EricLBuehler / mistral.rs

Blazingly fast LLM inference.
MIT License
4.4k stars 303 forks source link

Slow CUDA inference speed #763

Open ShelbyJenkins opened 1 month ago

ShelbyJenkins commented 1 month ago

This reports mistral.rs as being faster than llama.cpp: https://github.com/EricLBuehler/mistral.rs/discussions/612

But I'm seeing much slower speeds for the same prompt/settings.

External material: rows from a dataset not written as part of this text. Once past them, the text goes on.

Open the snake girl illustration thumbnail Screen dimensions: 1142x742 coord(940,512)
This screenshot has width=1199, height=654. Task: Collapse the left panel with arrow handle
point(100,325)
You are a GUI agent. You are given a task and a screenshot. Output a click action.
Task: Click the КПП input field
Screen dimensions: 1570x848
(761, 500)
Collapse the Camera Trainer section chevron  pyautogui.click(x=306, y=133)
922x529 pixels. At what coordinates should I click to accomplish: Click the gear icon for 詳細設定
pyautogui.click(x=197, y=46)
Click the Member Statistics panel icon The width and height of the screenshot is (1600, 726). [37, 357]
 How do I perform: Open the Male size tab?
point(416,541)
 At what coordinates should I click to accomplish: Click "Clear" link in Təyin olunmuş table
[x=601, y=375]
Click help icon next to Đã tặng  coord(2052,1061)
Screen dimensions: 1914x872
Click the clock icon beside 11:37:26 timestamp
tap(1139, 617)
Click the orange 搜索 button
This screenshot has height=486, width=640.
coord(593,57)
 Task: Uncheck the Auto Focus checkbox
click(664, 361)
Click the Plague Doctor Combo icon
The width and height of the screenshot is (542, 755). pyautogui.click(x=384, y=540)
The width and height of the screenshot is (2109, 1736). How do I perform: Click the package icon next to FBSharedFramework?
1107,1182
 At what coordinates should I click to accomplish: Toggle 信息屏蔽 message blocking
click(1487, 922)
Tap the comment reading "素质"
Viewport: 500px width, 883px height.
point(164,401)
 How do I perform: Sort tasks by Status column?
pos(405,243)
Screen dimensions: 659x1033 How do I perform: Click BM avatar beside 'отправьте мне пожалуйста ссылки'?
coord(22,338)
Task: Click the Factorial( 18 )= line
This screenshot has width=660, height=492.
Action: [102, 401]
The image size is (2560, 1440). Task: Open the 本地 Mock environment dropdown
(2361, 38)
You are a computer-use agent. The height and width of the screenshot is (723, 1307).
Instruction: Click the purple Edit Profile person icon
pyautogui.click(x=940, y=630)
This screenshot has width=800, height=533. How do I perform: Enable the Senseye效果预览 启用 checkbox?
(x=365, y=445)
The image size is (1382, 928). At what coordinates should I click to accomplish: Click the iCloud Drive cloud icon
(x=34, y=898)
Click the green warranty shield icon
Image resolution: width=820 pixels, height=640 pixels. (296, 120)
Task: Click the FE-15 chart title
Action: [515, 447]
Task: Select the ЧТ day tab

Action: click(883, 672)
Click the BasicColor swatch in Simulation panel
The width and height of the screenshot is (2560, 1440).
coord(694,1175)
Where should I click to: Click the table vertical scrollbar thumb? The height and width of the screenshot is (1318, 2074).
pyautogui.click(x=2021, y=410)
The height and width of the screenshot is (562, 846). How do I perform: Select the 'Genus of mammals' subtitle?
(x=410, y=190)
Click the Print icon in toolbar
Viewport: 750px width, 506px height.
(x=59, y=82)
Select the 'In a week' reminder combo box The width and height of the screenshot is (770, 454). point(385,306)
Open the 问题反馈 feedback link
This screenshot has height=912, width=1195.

Mistral.rs Usage { completion_tokens: 501, prompt_tokens: 28, total_tokens: 529, avg_tok_per_sec: 16.980707, avg_prompt_tok_per_sec: 76.08695, avg_compl_tok_per_sec: 16.27416, total_time_sec: 31.153, total_prompt_time_sec: 0.368, total_completion_time_sec: 30.785 }

llama.cpp timings: {\"predicted_ms\": 4007.64, \"prompt_per_token_ms\": 0.7041786, \"predicted_per_token_ms\": 8.01528, \"prompt_ms\": 19.717, \"prompt_per_second\": 1420.0944, \"predicted_n\": 500.0, \"prompt_n\": 28.0, \"predicted_per_second\": 124.7617},

The code I'm using to init mistral.rs: https://github.com/ShelbyJenkins/llm_client/blob/b1edca89bbdc34b884907fd39be6eedabf10d81b/src/llm_backends/mistral_rs/builder.rs#L110

I'm using the basic completion tests here: https://github.com/ShelbyJenkins/llm_client/blob/b1edca89bbdc34b884907fd39be6eedabf10d81b/src/basic_completion.rs#L158

Testing on ubuntu running an ubuntu docker container (FROM nvidia/cuda:12.3.2-cudnn9-devel-ubuntu22.04). I've tried loading the layers on to a single GPU using the device dummy map, and loading on both GPUs using the device mapper. These are 3090s and testing is done with Phi 3 mini.

ShelbyJenkins commented 1 month ago

I need to test out the version of cuda specified in the docker container and if that doesn't work I will test the benchmark following the instructions from the announcement linked above.

ShelbyJenkins commented 1 month ago

Updated to the same docker image but not the dockerfile. No changes.